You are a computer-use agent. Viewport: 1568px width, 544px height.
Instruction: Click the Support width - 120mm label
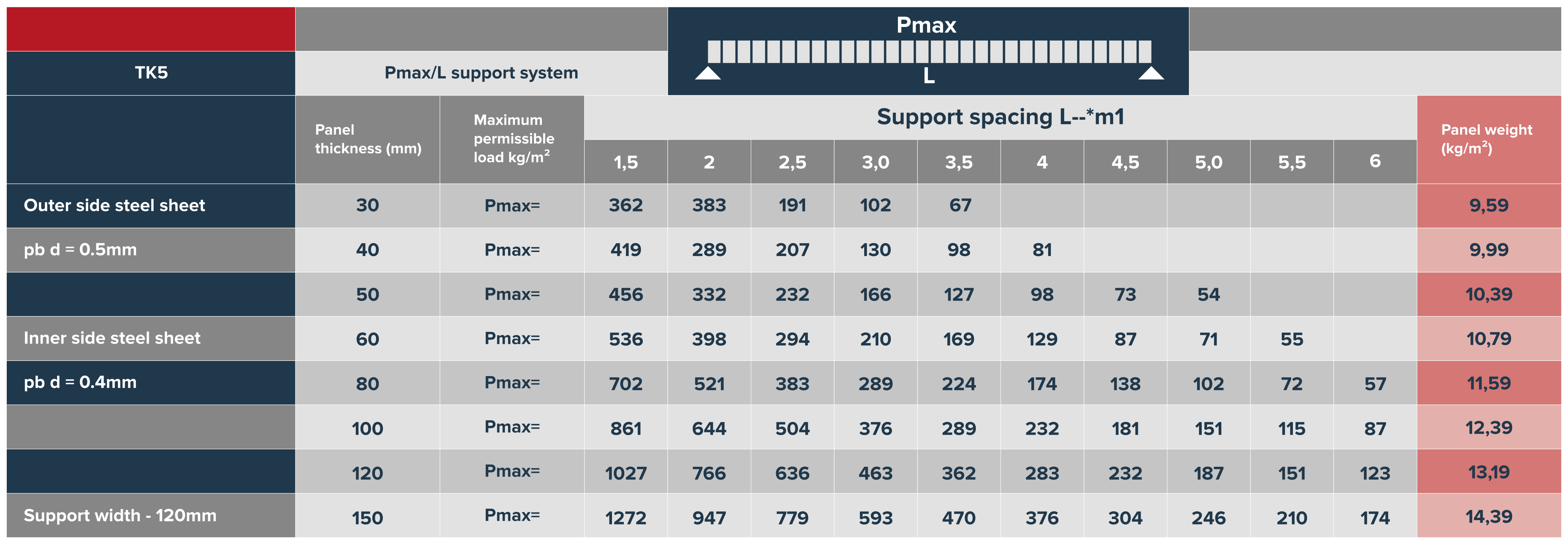click(120, 515)
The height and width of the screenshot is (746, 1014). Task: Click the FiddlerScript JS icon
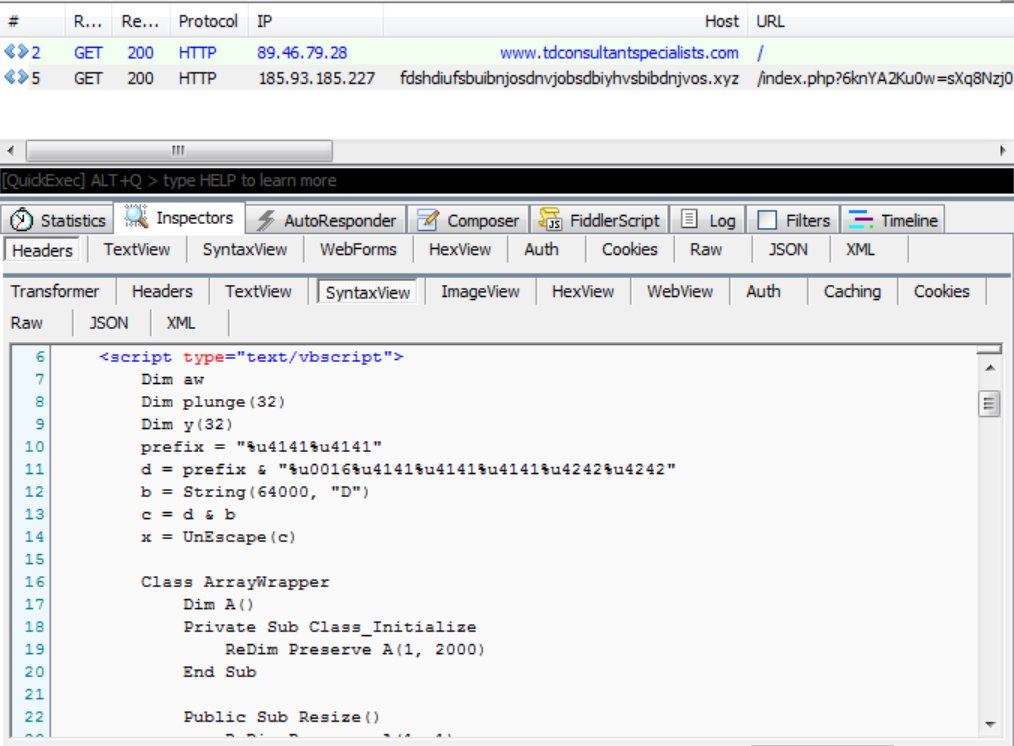pyautogui.click(x=549, y=221)
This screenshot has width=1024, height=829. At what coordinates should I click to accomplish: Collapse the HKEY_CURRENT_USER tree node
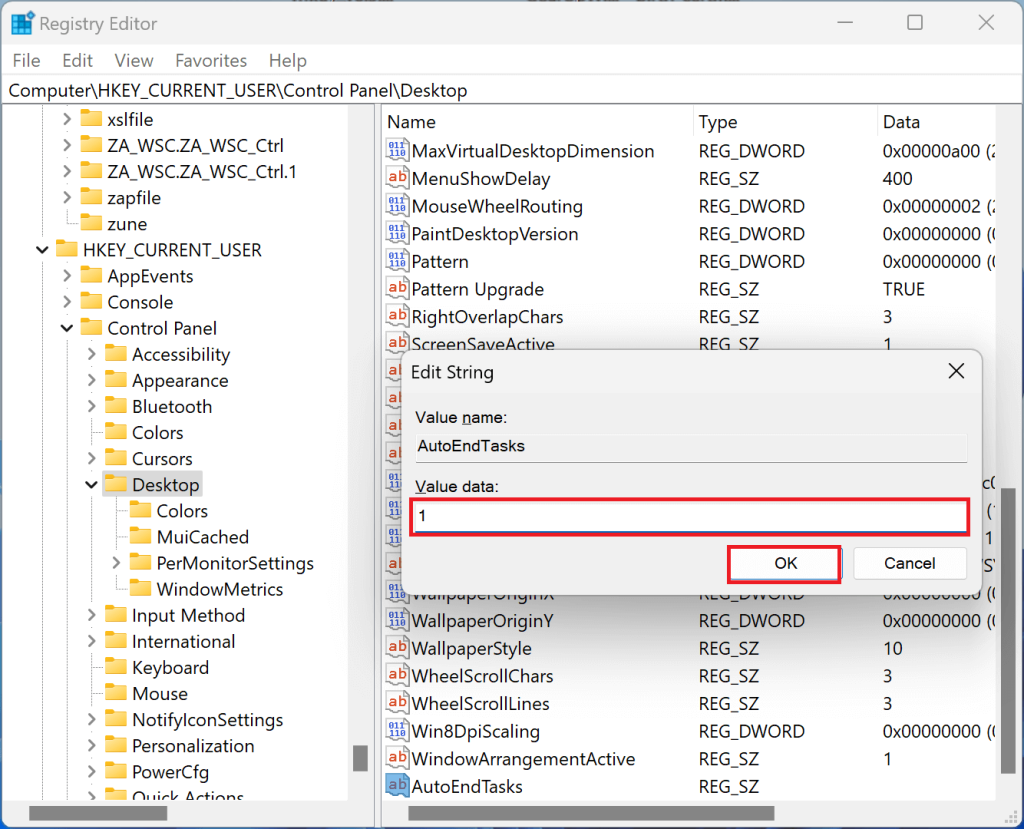point(42,250)
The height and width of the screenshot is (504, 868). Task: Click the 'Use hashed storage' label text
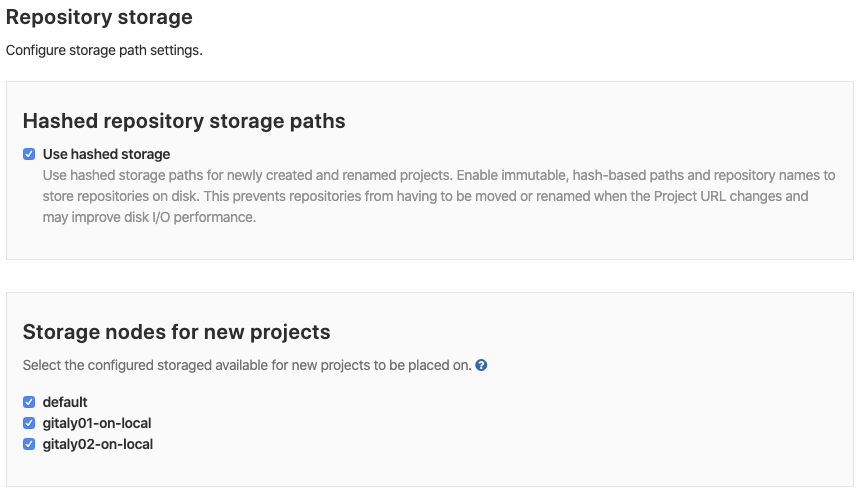pyautogui.click(x=106, y=154)
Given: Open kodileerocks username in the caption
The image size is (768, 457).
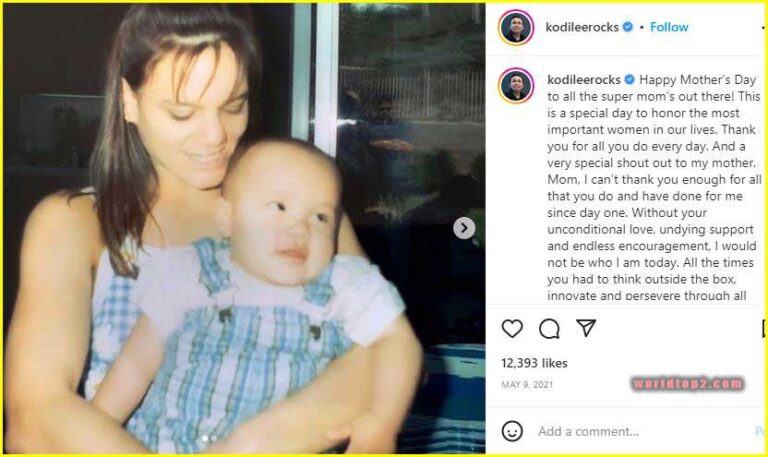Looking at the screenshot, I should click(x=584, y=79).

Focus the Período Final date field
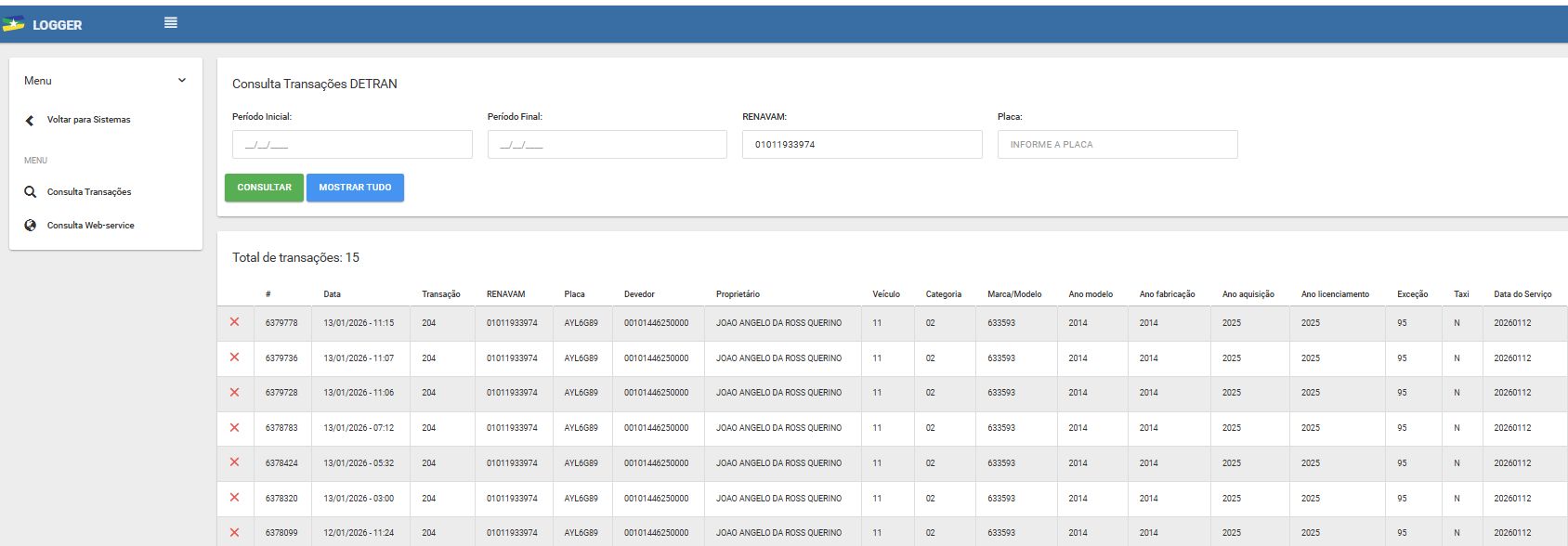[x=607, y=145]
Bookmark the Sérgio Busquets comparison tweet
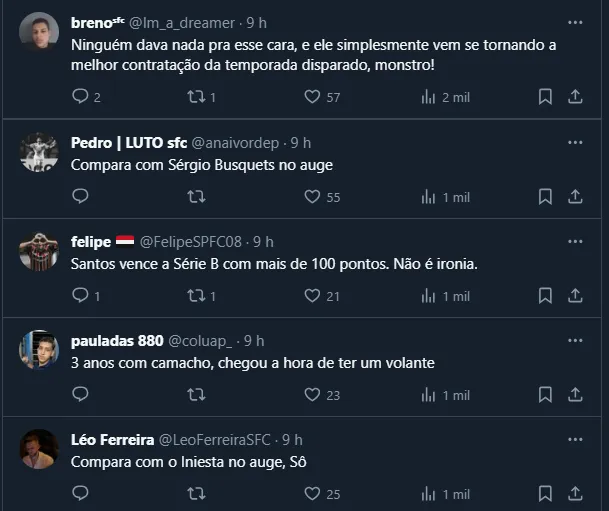Image resolution: width=609 pixels, height=511 pixels. pos(545,197)

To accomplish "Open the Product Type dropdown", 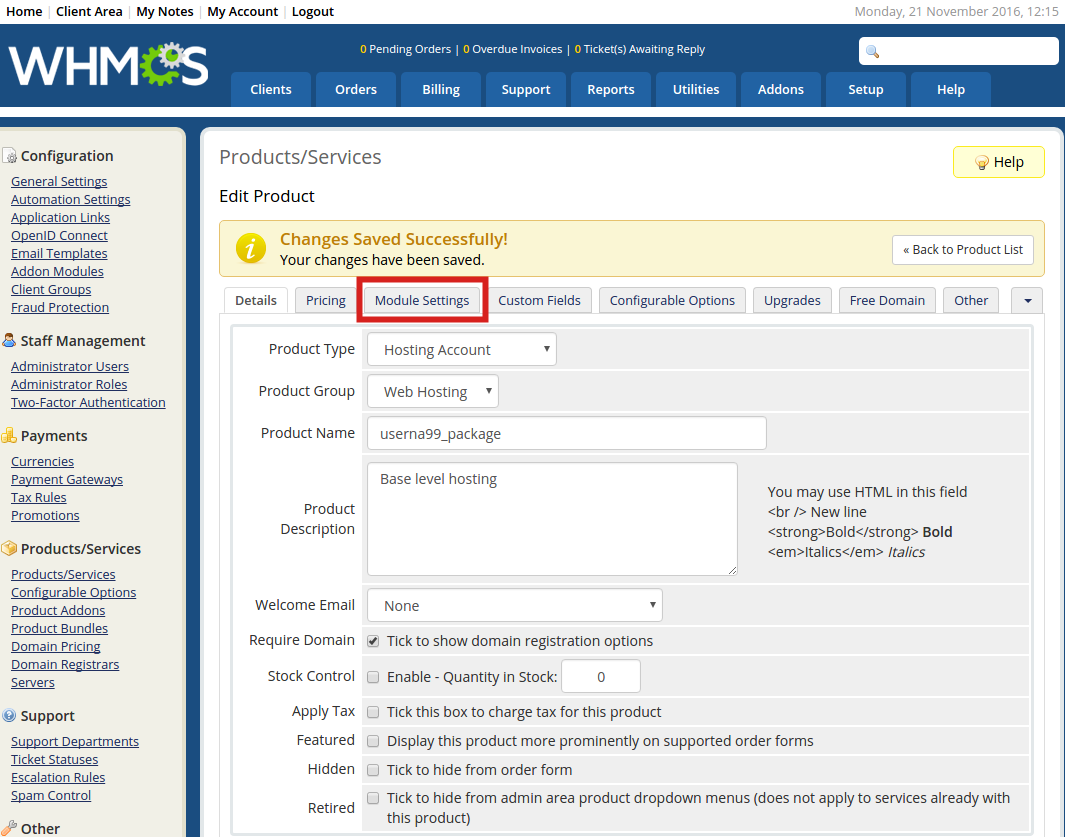I will coord(462,350).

#####

● **Your goal**: Reproduce exactly, and only, the lines from the opening line of the listing above through the line holding "Given: Open kodileerocks", minus the pictures.

● **Completed exercise**:
You are a computer-use agent. Viewport: 1568px width, 544px height.
Instruction: Click the Support width - 120mm label
click(120, 515)
The height and width of the screenshot is (746, 1014). Task: Click the FiddlerScript JS icon
pyautogui.click(x=549, y=221)
This screenshot has width=1024, height=829. At what coordinates should I click to accomplish: Collapse the HKEY_CURRENT_USER tree node
point(42,250)
The height and width of the screenshot is (504, 868). Task: Click the 'Use hashed storage' label text
pyautogui.click(x=106, y=154)
Given: Open kodileerocks username in the caption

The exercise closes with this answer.